Can Panama Run It? A final argument against the treaty is that efficient and responsible management of the canal may be sacrificed. Since the Big Ditch was opened for business in 1914, accidents have been rare, and no ships have sunk in the canal proper. On an average day, 34 vessels move uneventfully through the canal without mishap or even tension. The U.S. has also run the canal as a bargain for shippers: tolls have been raised only twice. The operation's 1976 deficit: $7.4 million, on tolls totaling $134.3 million.
If tolls are increased and service deteriorates under Panamanian control, Latin American nations will be particularly damaged. Half of Ecuador's trade, 41% of Peru's and 77% of Nicaragua's moves through the canal. Accordingly, while these and other Latin American countries such as Colombia and Chile publicly supported U.S. cession of the canal, they conducted "back channel" talks with Washington to make sure that there would be American guarantees of uninterrupted operation.
A provision of the new treaty calls for a "feasibility study" for a second canal, but it is generally agreed that the cost would be prohibitive. Still, there is no reason to assume that Panamanians will fail to run the canal properly. They have ample time to learn on the job. And, of course, the U.S. retains the right to intervene if the canal runs into serious trouble.

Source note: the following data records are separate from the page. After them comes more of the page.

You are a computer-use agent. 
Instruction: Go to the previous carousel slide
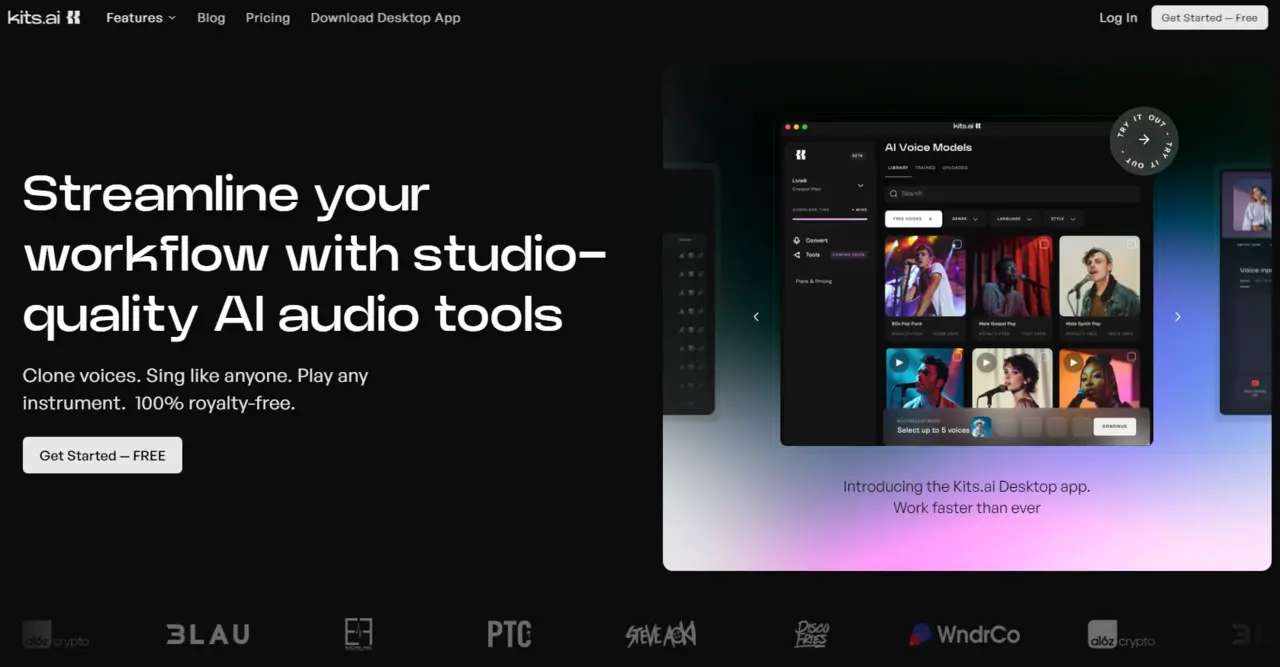[756, 316]
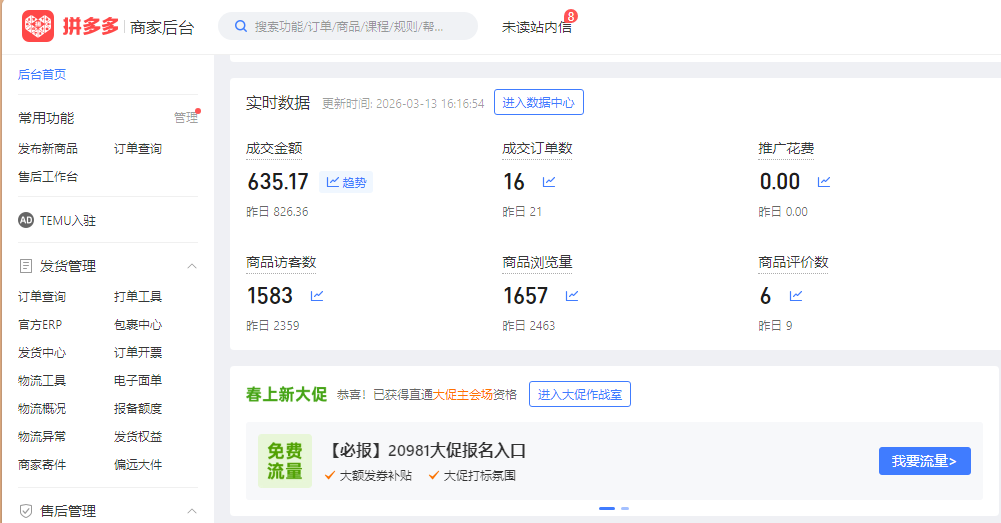
Task: Click the search input field
Action: click(x=348, y=27)
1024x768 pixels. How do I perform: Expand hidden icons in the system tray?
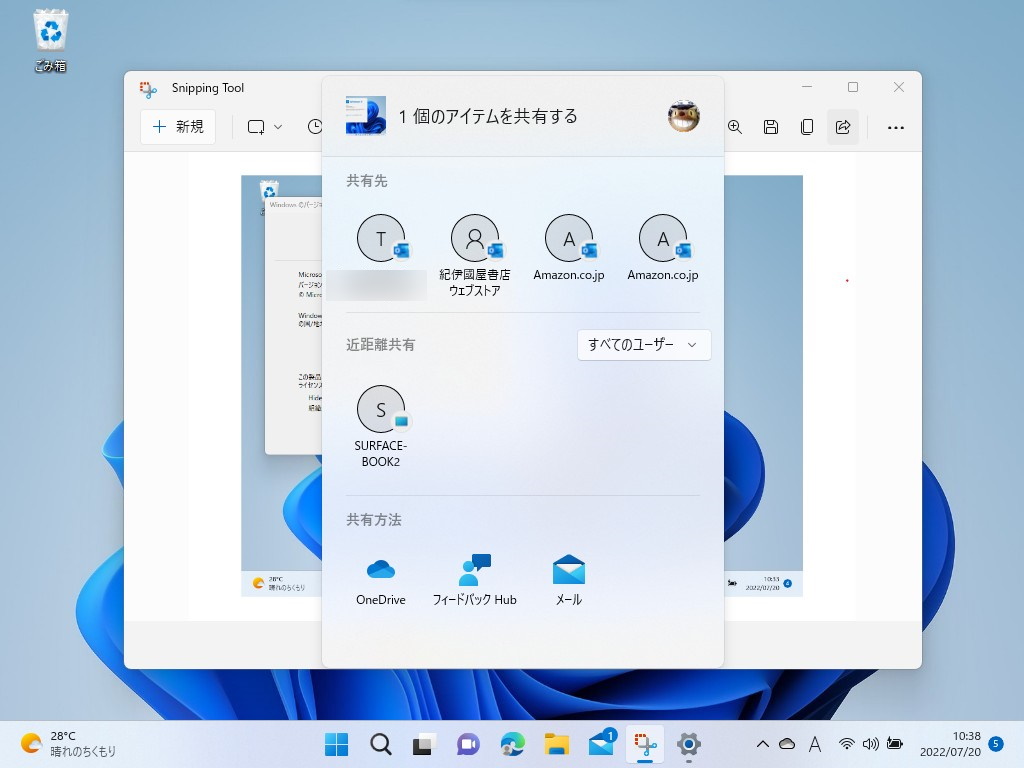click(x=762, y=744)

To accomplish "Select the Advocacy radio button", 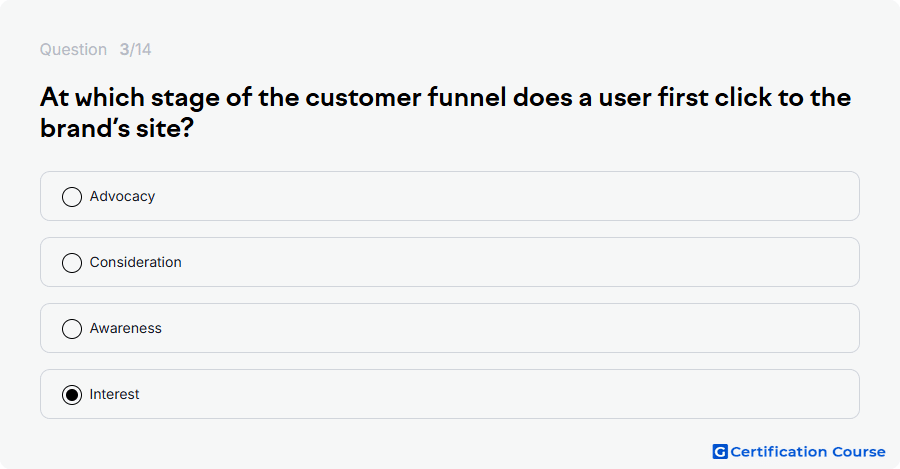I will tap(72, 197).
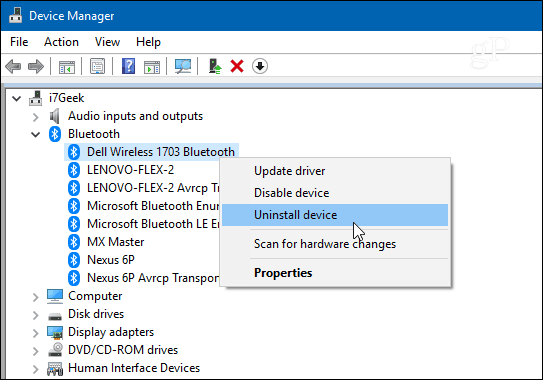
Task: Click the Update driver toolbar icon
Action: click(215, 66)
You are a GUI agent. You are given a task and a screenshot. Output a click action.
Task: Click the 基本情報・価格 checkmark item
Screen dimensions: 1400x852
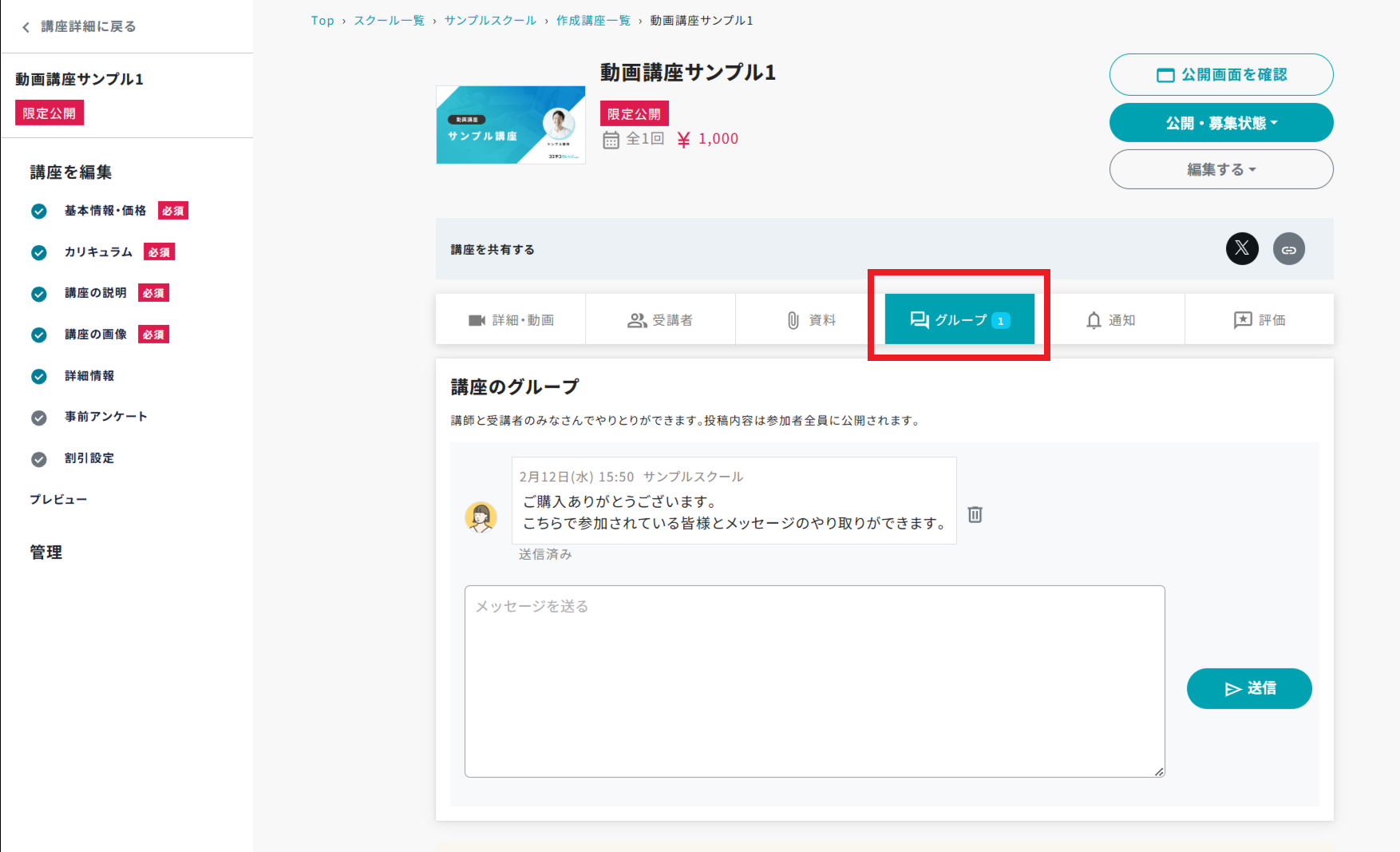click(x=105, y=211)
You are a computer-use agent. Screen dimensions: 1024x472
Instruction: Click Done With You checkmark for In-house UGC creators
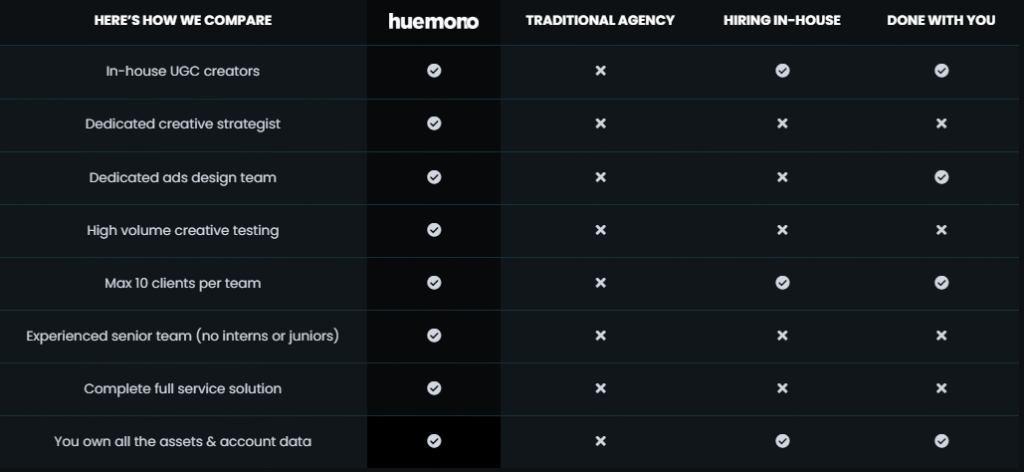tap(941, 71)
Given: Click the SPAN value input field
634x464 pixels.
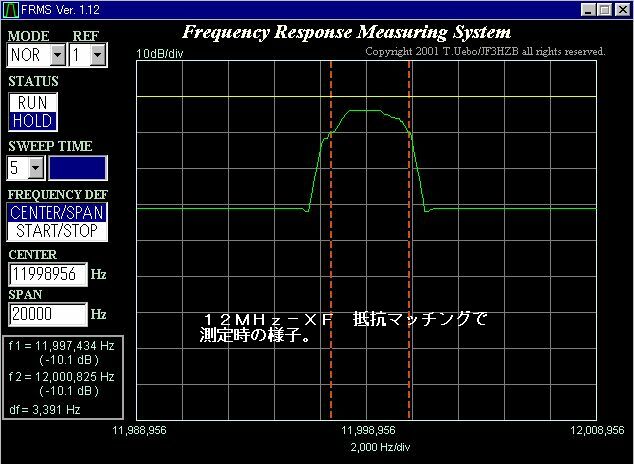Looking at the screenshot, I should [49, 314].
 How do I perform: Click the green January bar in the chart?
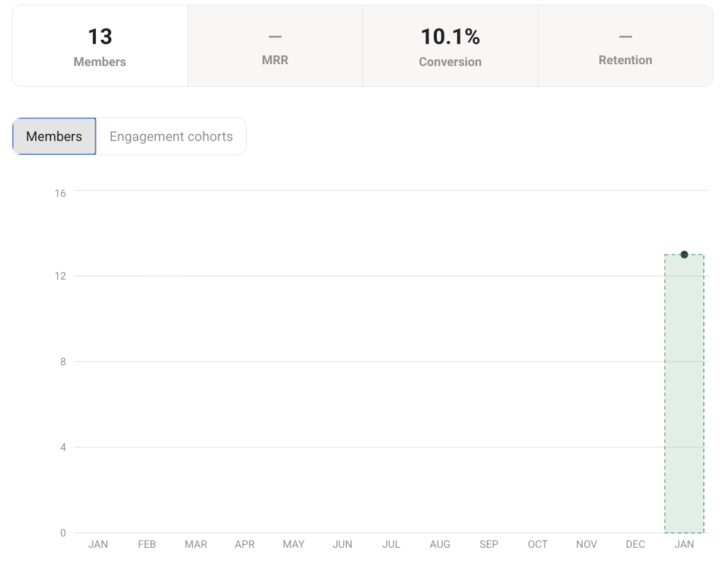pos(684,400)
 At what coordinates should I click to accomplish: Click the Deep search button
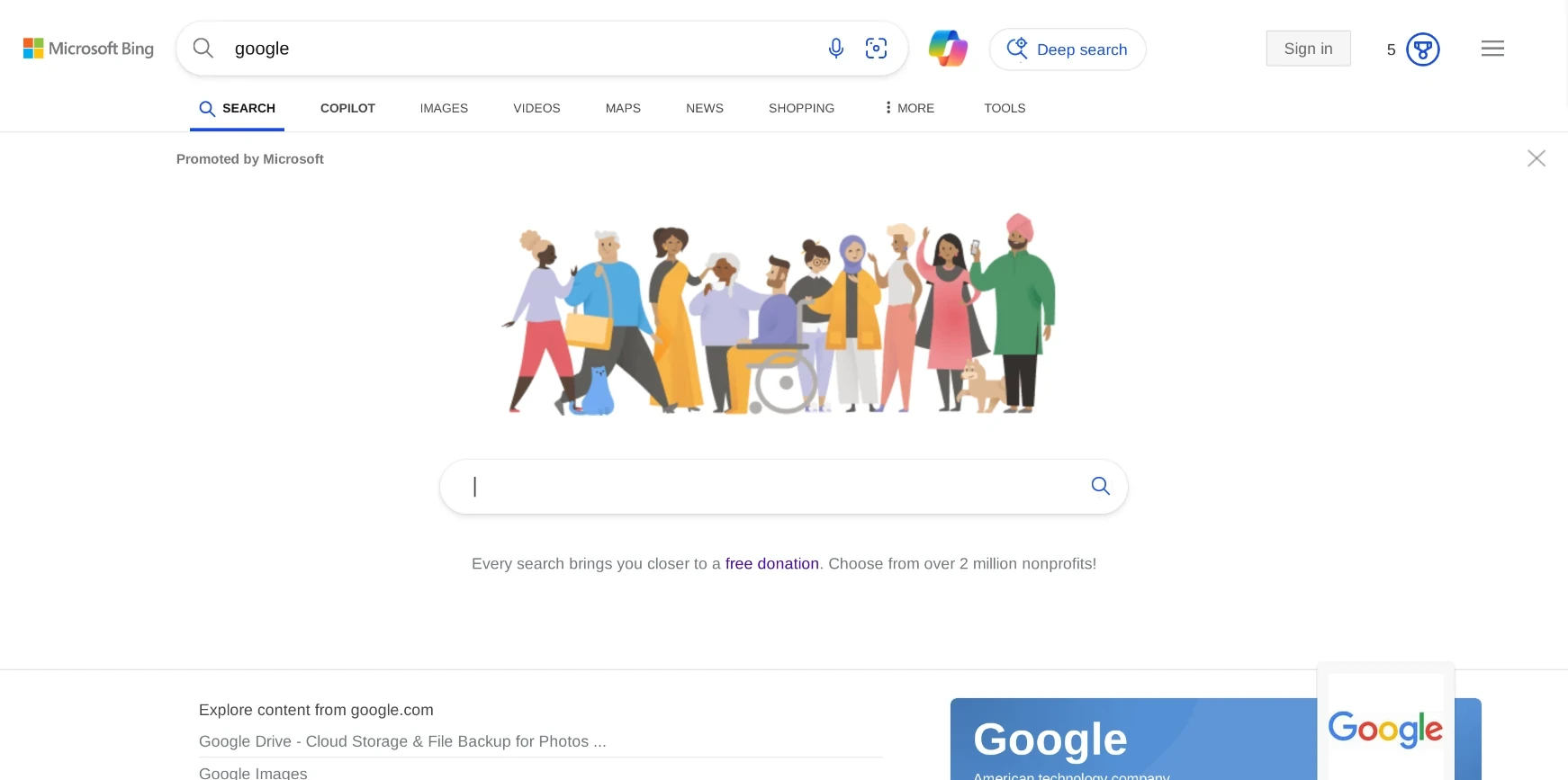pyautogui.click(x=1068, y=49)
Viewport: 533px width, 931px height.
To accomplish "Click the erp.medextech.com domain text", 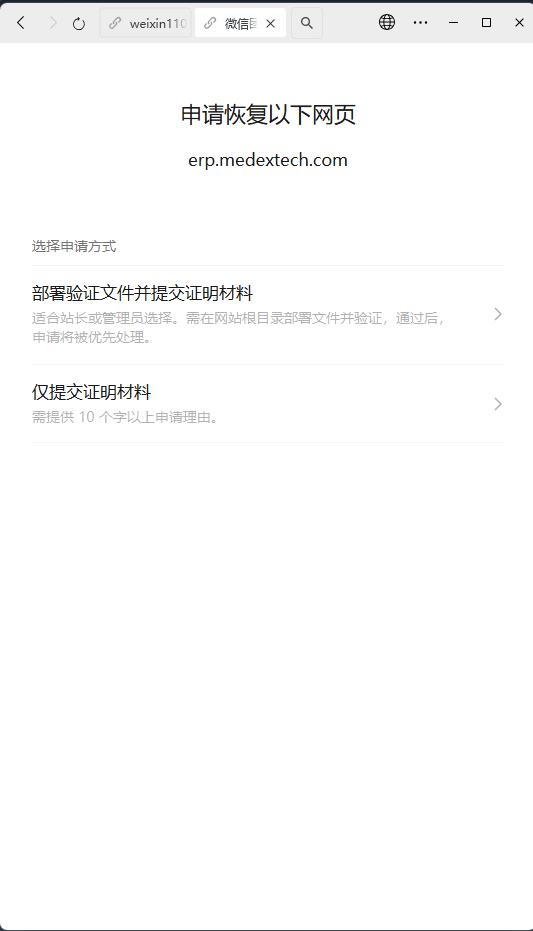I will coord(268,160).
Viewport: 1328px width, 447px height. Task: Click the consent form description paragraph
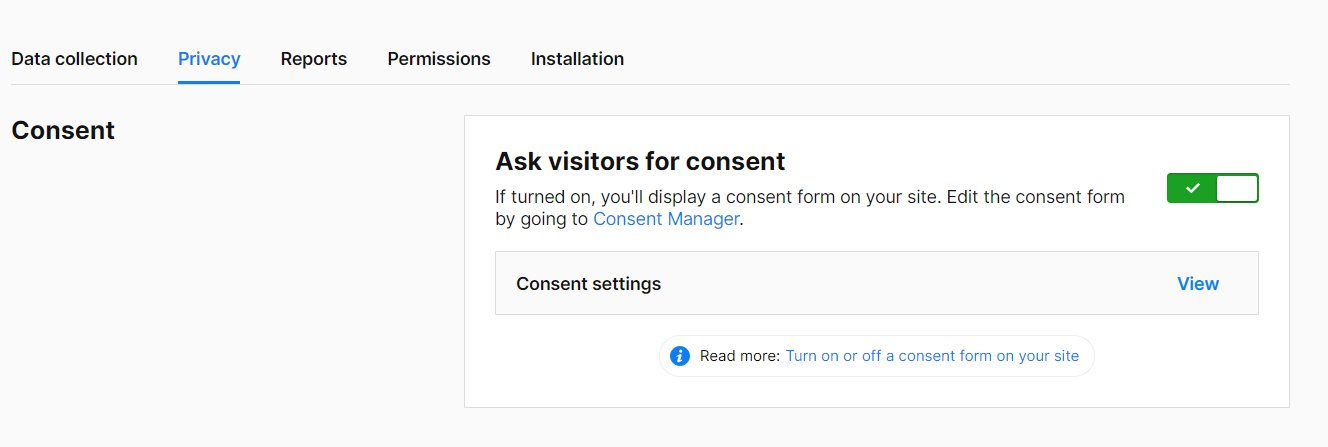(x=811, y=208)
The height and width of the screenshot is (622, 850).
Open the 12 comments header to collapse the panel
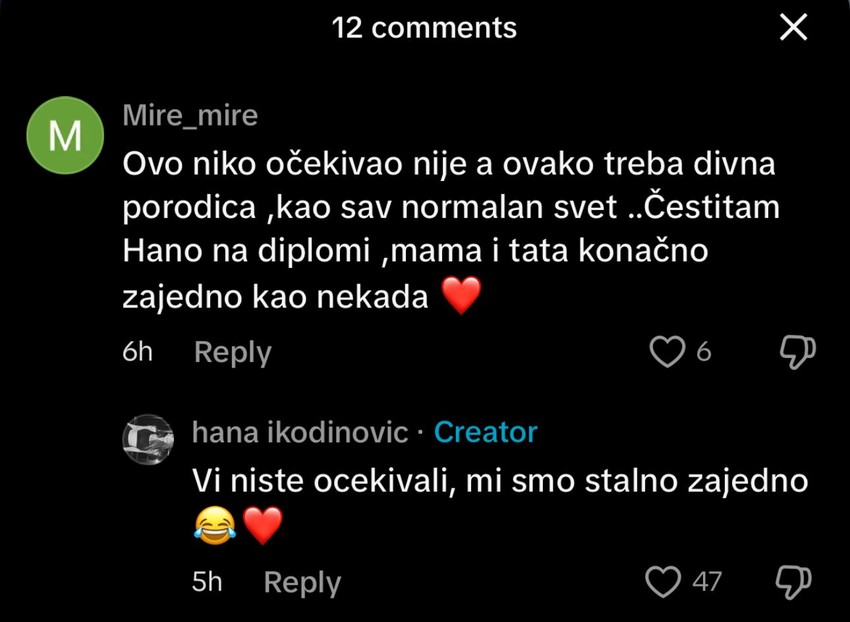(424, 27)
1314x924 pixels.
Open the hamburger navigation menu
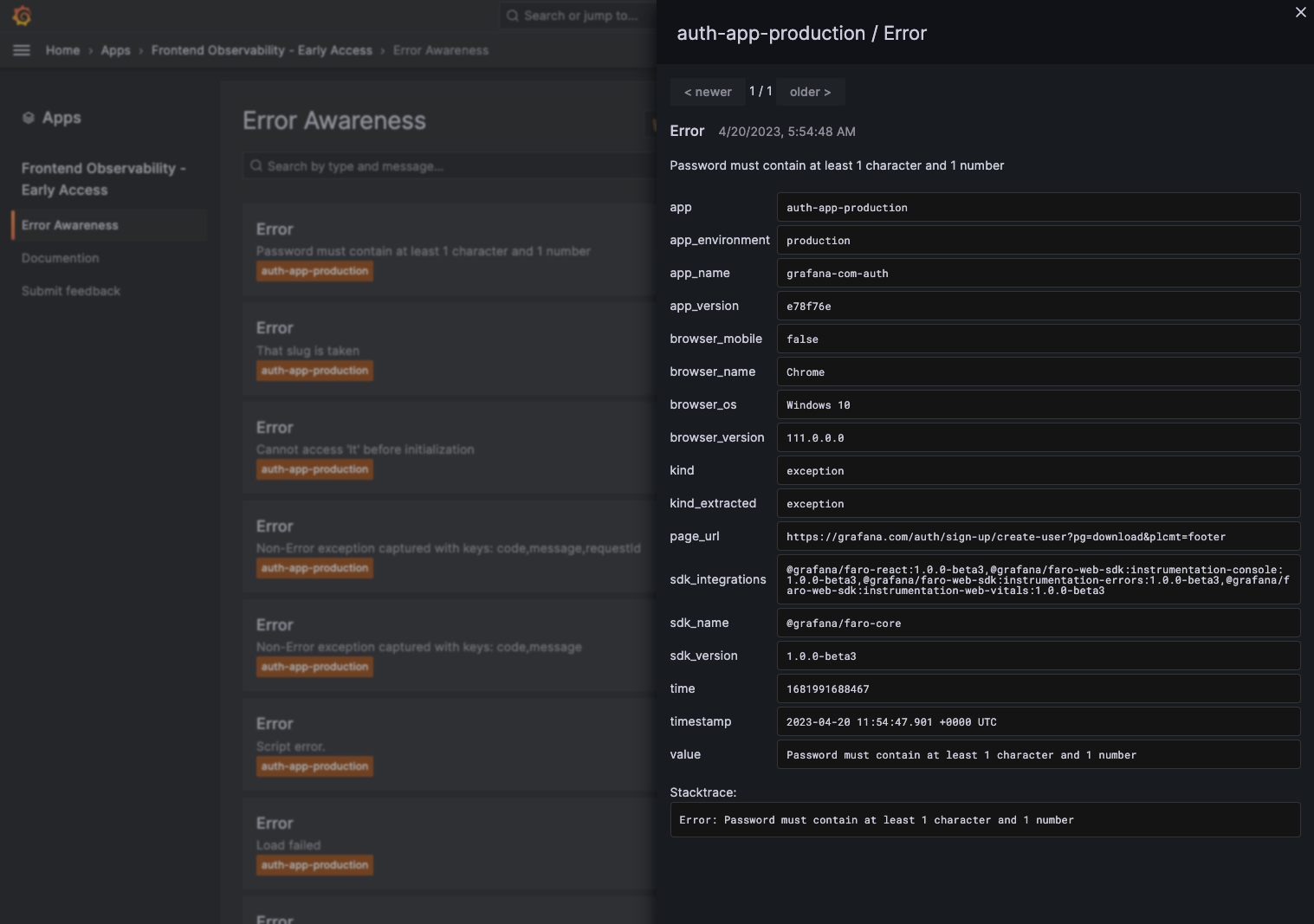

The reasons for the intense commitment of many Americans to the canal may be more implied than stated. It remains a point of pride in a period of national disillusionment and setbacks. It also recalls a bygone era when a more confident U.S. could act with a free hand in Latin America. Says David McCullough, author of The Path Between the Seas, a history of the canal: "It is the physical expression of a boundless confidence, one which believed tomorrow will be better. If an archaeologist were to come across only the locks and the cuts in that jungle, his conclusion would be: 'My God, what a civilization it must have been to build this!' " Many people, adds McCullough, feel that by relinquishing the canal "we are saying something profound about ourselves, that we have reached a turning point in our growth as a nation. Will we go forward as a people with our skills and great machines, or have we become a people who are pulling in and withdrawing?"
Yet as the U.S. advances on innumerable technological fronts--last week's space shuttle test, for one example--it does not really have to prove its mettle by maintaining "in perpetuity" an achievement of the steam age. Moreover, in adjusting to a changing situation and sharing its accomplishments with the rest of the world, the nation demonstrates skills and ingenuity of a different but no less vital sort. In that sense, the Panama Canal will always be American.